In a poker game, nobody wants to show his cards first. And with the ever-engaging Altera versus Xilinx high-stakes marketing match, it’s always riveting to see who will decide to be the first to disclose the details of their next-generation programmable logic family, and how and when the other will choose to respond.
The tensions have never been higher than in the current contest. Both companies are throwing incredible energy into the race to build the best-and-first programmable logic chips based on 14/16nm FinFET technology. This generation of devices promises to be the most exciting and challenging in history, with absolutely mind-blowing capabilities on the table, and with the two companies using different fabs and different technologies to achieve their goals.

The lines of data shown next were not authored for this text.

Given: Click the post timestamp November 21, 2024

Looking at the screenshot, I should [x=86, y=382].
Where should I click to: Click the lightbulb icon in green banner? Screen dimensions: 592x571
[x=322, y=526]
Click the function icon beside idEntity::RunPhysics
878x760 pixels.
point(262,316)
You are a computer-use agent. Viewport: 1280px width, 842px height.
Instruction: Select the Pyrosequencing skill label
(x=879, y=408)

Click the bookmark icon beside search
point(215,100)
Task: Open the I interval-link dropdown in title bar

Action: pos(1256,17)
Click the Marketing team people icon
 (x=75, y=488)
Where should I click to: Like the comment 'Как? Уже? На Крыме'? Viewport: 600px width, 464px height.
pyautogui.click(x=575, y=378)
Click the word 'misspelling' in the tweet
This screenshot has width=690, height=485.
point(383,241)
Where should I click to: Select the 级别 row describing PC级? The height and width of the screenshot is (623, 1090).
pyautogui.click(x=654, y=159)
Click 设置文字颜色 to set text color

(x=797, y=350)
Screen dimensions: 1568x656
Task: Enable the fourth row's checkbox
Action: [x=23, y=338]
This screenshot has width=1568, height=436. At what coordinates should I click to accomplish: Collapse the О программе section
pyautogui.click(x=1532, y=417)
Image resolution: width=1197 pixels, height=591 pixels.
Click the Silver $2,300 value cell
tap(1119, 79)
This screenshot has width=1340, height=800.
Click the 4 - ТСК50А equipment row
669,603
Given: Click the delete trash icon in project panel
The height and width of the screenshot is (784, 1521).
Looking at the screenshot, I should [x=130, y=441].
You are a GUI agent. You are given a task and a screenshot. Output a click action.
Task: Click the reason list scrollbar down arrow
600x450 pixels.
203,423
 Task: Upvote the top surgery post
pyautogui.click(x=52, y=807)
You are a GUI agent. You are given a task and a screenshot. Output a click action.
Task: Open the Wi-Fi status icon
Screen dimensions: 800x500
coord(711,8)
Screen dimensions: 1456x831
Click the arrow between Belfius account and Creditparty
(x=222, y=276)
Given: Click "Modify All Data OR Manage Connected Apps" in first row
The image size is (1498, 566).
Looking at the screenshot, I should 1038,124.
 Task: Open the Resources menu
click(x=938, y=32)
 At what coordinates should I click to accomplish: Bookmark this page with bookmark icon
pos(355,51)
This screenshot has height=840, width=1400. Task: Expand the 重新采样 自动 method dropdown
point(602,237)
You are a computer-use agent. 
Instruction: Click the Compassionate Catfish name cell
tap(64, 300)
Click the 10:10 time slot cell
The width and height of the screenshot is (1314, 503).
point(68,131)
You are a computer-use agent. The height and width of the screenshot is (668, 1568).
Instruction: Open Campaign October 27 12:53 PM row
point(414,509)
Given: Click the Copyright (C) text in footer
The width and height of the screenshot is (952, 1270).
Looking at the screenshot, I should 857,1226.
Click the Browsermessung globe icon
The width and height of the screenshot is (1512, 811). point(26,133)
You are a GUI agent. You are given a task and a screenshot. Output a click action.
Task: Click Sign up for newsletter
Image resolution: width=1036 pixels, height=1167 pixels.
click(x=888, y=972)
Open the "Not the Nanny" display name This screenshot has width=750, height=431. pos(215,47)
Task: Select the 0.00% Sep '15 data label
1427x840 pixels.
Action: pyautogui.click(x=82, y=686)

Xilinx blinked first, in this case, giving up the goods on their upcoming Virtex and Zynq devices just a few weeks ago. Xilinx’s effort is impressive. Now, Altera has followed suit with an equally inspired rollout of their own: behold – Stratix 10!
As expected, Stratix 10 brings all the kinds of benefits we had anticipated: more capacity (whoa! seriously more capacity, with a monolithic device weighing in at a stunning 5.5 million LUTs), more speed, lower power consumption, more and faster connectivity, and bigger on-chip memories. Those are the kinds of things everybody knew we’d get from the next step down the Moore’s Law trail – with an extra boost from the new 3D FinFET transistor technology (OK – to be accurate, these folks call them “Tri-Gate”). FinFET takes the gate vertical, with metal “fins” that allow higher density, faster switching, and (most importantly) lower power consumption. Combined with the shrink we already get due to the smaller geometry, this FinFET-powered process node step gives us more and better benefits on PPP (price, performance, and power) than we have had in the last several generations.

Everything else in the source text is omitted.